写真修正ソフトなどを使用して、プリントしたい画像をモノクロに変換し、さらにその画像を反転処理をして
モノクロネガ画像を作る。
ネガ画像を市販のインクジェット用の透明フィルムやOHP用のフィルムを使い、プリントする。
値段は少々高いが、ピクトリコというメーカーからピクトリコプロ・デジタルネガフィルムTPS100という
ネガ製作専用のフィルムも販売されている。
サイアノプリントは銀塩モノクロ写真と違い暗室ワークでトーンコントロールは出来ないので。ネガの
クオリティーが作品の良し悪しを決めてしまう。
なのでネガ製作がサイアノプリントでは最も重要な作業になる。
サイアノプリントの再現レンジは全体にかなり狭いが、特にハイライト側のレンジが極端に狭いのであまりにコントラストの強いネガを作ってしまうと安価なコピー機で印刷したような2階調のプリントになってしまう。
◎焼き付け
ブリントアウトしたネガシートと感光紙を重ねて上にガラス板を被せる。
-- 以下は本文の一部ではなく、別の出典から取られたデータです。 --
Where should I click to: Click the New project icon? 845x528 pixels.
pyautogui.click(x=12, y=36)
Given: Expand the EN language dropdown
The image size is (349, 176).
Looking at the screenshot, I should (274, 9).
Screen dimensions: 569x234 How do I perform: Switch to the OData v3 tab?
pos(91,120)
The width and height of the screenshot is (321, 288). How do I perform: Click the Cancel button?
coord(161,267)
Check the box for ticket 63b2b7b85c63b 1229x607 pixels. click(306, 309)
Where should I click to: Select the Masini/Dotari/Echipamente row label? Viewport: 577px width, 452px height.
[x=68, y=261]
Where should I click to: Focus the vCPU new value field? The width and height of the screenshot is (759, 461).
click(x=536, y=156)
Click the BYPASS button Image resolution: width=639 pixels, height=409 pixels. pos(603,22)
ネガが浮いてしまうとその部分だけ画像がボケてしまうので、さらに上に重しを乗せて感光紙とネガシートの間に隙間ができないようにする。
ネガシートを重ねた感光紙を太陽光または紫外線灯で露光させる。
露光時間は季節や時間、ネガ濃度、被せるガラス板の厚さなどにより大きく変わり、15分~紫外線灯を使用した場合などは条件によっては1時間以上必要な場合もある。
◎水洗、乾燥
露光が終了したら水道水で薬品を洗い流す。
その後水2リットルに塩素20~40㏄を入れてよく攪拌した溶液に先ほど水で洗い流した感光紙を10~30秒ほど浸し、再び水洗いをして、最後に感光紙をよく乾燥させて完成。
感光紙に厚手の水彩紙などを利用した場合は乾燥時に水張りという作業を行い、紙を平面化させる。
※水張とはプリントが濡れている状態で板やガラス板などにプリントの周囲を専用のテープで固定し、乾燥して紙が縮む力を利用して、紙を平面化させる手法。
乾燥が終了したら周囲のテープ部分をカッター等で切り取って完成
◎調色
完成プリントはお茶やコーヒーに含まれるタンニン酸を利用して色調を変える事ができる。
調色方法は煮出したお茶を冷ましてからバット等に入れて、完成プリントを漬け込む。
好みのトーンになったらプリントを取り出し、よく水洗いして完成。
お茶の種類によって赤みが強いものや黄色みが強く発色するものがある。
それらを上手に組み合わせて調色するとモノクロセピアのようなトーンを作る事も出来る。
色調が変わると作品の雰囲気もガラリと変わる。